The distance between two of the same GMMs is not 0. Sometimes the distance could be as large as 1e-3 when I use my own data. Is this because of the numerical problem?

To Reproduce

import numpy as np
import torch
import ot

if __name__ == "__main__":
    K = 10
    D = 300
    pi0 = np.random.rand(K)
    pi0 /= np.sum(pi0)
    mu0 = np.random.rand(K, D)
    S0 = np.eye(D)[None].repeat(K, axis=0)
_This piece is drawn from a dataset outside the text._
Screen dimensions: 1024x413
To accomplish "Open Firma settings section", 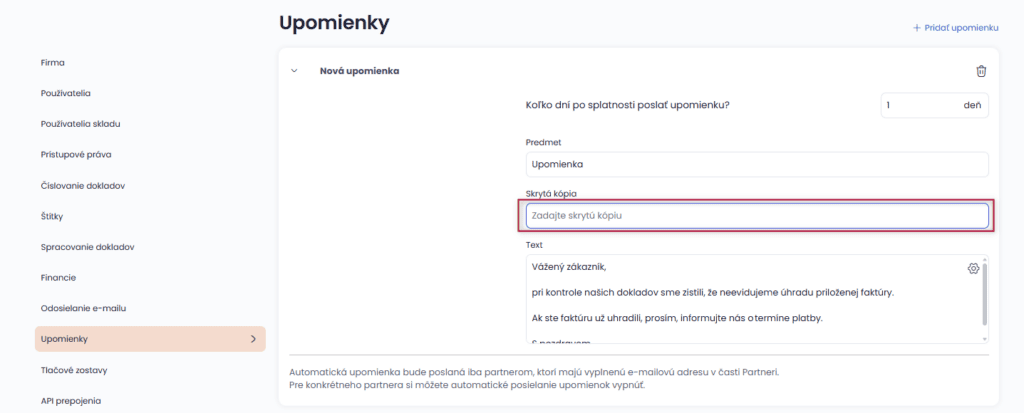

    pi0 = torch.as_tensor(pi0, dtype=torch.float32)
    mu0 = torch.as_tensor(mu0, dtype=torch.float32)
    S0 = torch.as_tensor(S0, dtype=torch.float32)

    pi1 = pi0.clone()
    mu1 = mu0.clone()
    S1 = S0.clone()

    print((pi0 == pi1).all())
    print((mu0 == mu1).all())
    print((S0 == S1).all())

    dist = ot.gmm.gmm_ot_loss(mu0, mu1, S0, S1, pi0, pi1)
    print(dist)

The output distance of the above code is 1.2001e-05.

Expected behavior

Environment (please complete the following information):

OS (e.g. MacOS, Windows, Linux): Ubuntu 22.04
Python version: 3.10
How was POT installed (source, pip, conda): source

rflamary commented 1 day ago

This is interesting. Could it come form the dist_bures_squared function that might not be exactly 0 on teh diagonal @eloitanguy ?
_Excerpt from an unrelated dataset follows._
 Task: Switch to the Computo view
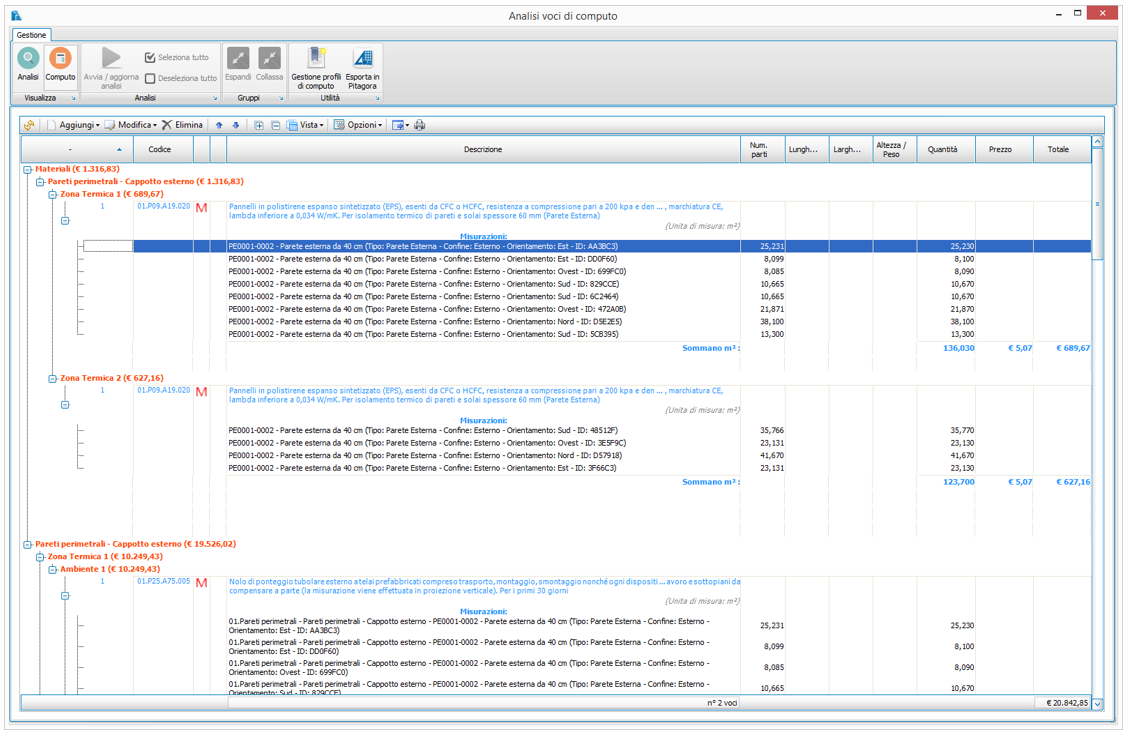point(60,59)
eloitanguy commented 1 day ago

that is interesting, i'll look into it.

eloitanguy commented 1 day ago

Hi, thanks for your Issue, I managed to reproduce it. The issue stems from the fact that in this example (with np.random.seed(0)), as @rflamary suggested, torch.diag(ot.gmm.dist_bures_squared(mu0, mu1, S0, S1)) is not the zero vector as it should be, and it turns out that it is because ot.dist(mu0, mu1) has nonzero diagonal entries (10^(-5), as is coherent with the final GMM distance of roughly 10^(-5) instead of numerical 0). If instead of torch.float32 you take torch.float64, the 10^(-5) diagonal entries in ot.dist(mu0, mu1) become 10^(-14) which is acceptable. It seems that is imprecision is somehow due to numerical imprecision in ot.dist when using torch.float32.

GilgameshD commented 17 hours ago

Thanks for identifying the problem! Is there any other solution rather than using torch.float64?

eloitanguy commented 16 hours ago

Hi, I don't really have other ideas, but maybe @rflamary would know? I know that ot.dist performs a check to verify if the data matrices are the same object, in which case it enforces the diagonal to be 0. This does not solve your issue, but it's closely related so I'm bringing it up anyway.